◆ About this exercise ◆
Gather all lines in the entries that include the word "width".

◆ Data provided ◆
┌──
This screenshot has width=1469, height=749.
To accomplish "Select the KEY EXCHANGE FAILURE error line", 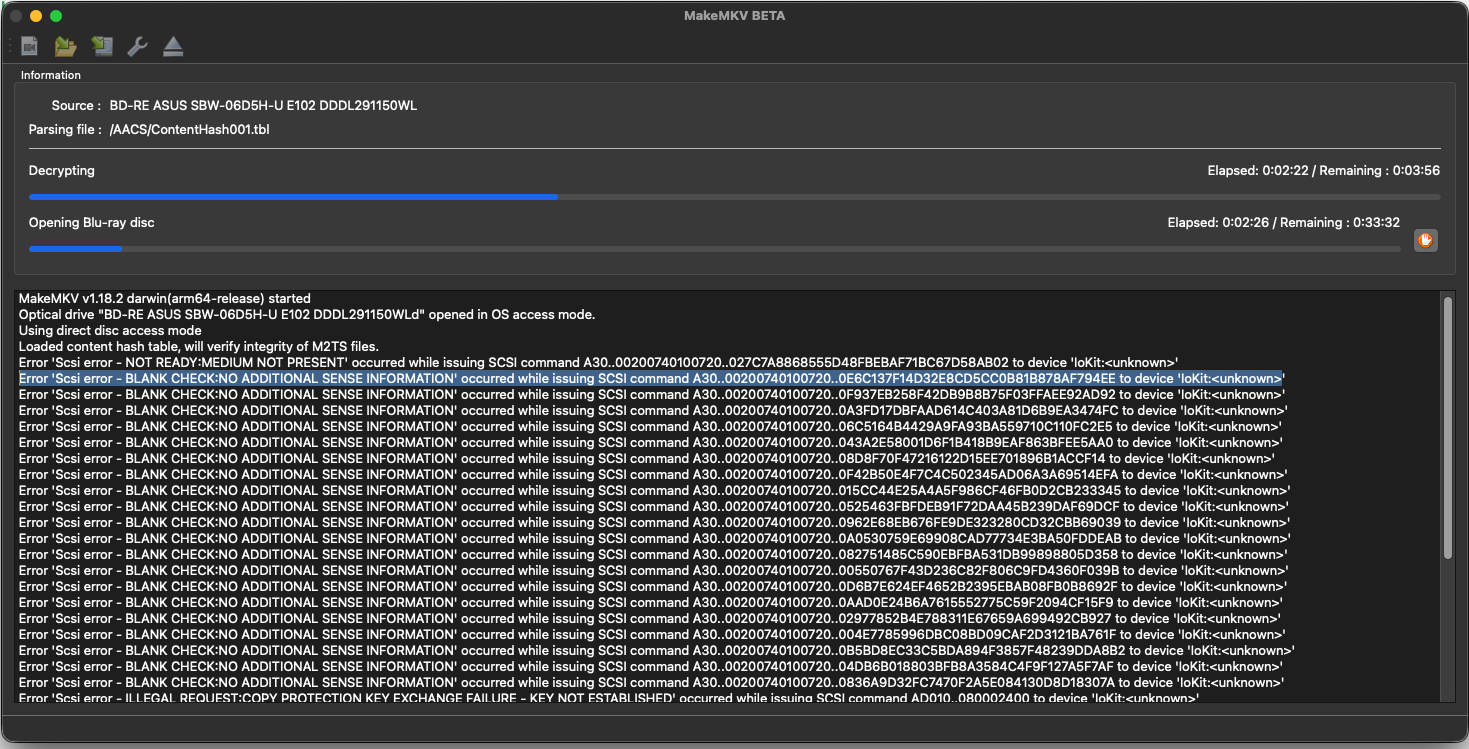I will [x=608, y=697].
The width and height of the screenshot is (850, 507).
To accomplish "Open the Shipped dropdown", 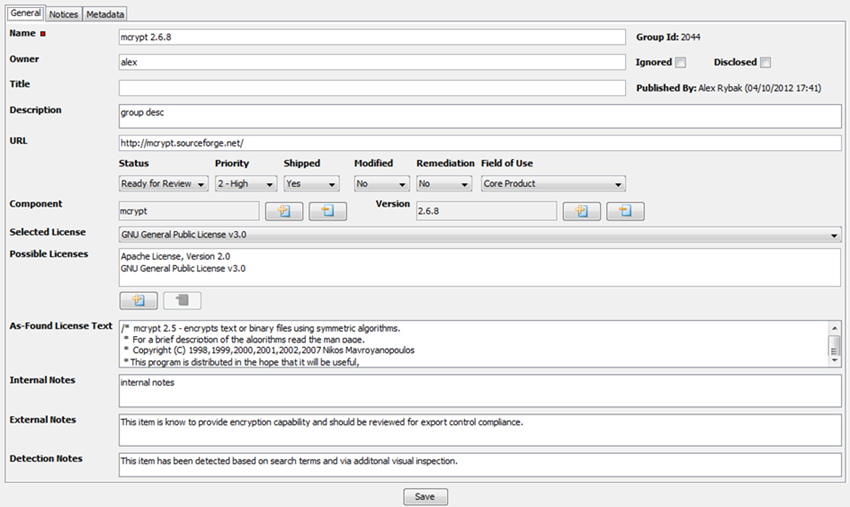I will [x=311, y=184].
└──
┌──
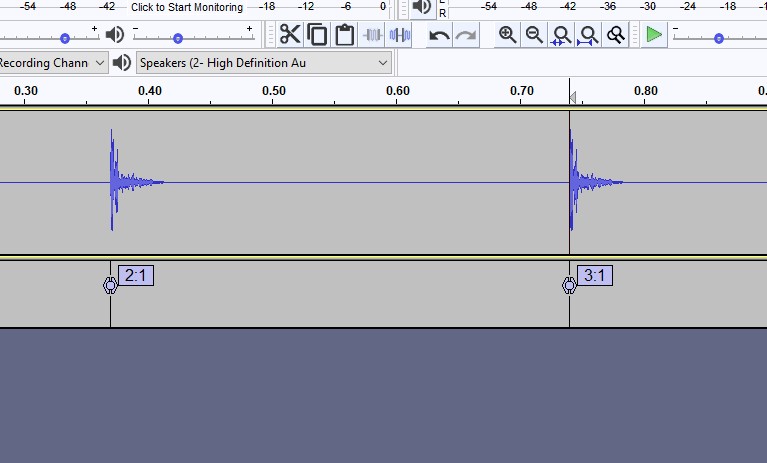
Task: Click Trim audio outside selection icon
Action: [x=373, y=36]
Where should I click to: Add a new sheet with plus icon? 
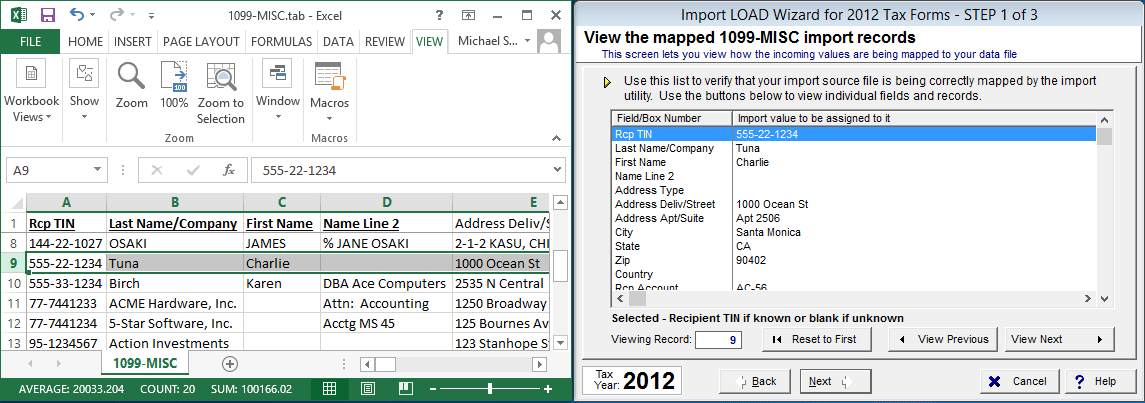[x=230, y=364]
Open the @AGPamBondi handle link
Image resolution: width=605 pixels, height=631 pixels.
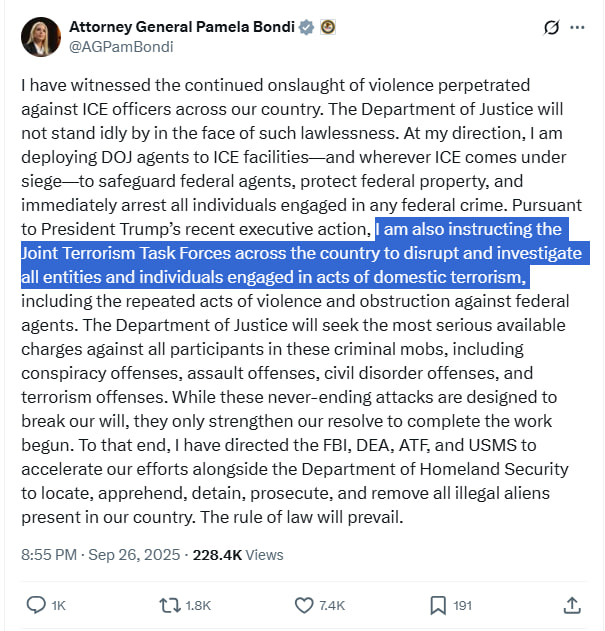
└──
◆ Task result ◆
This screenshot has width=1469, height=749.
The width and height of the screenshot is (850, 507).
Image resolution: width=605 pixels, height=631 pixels.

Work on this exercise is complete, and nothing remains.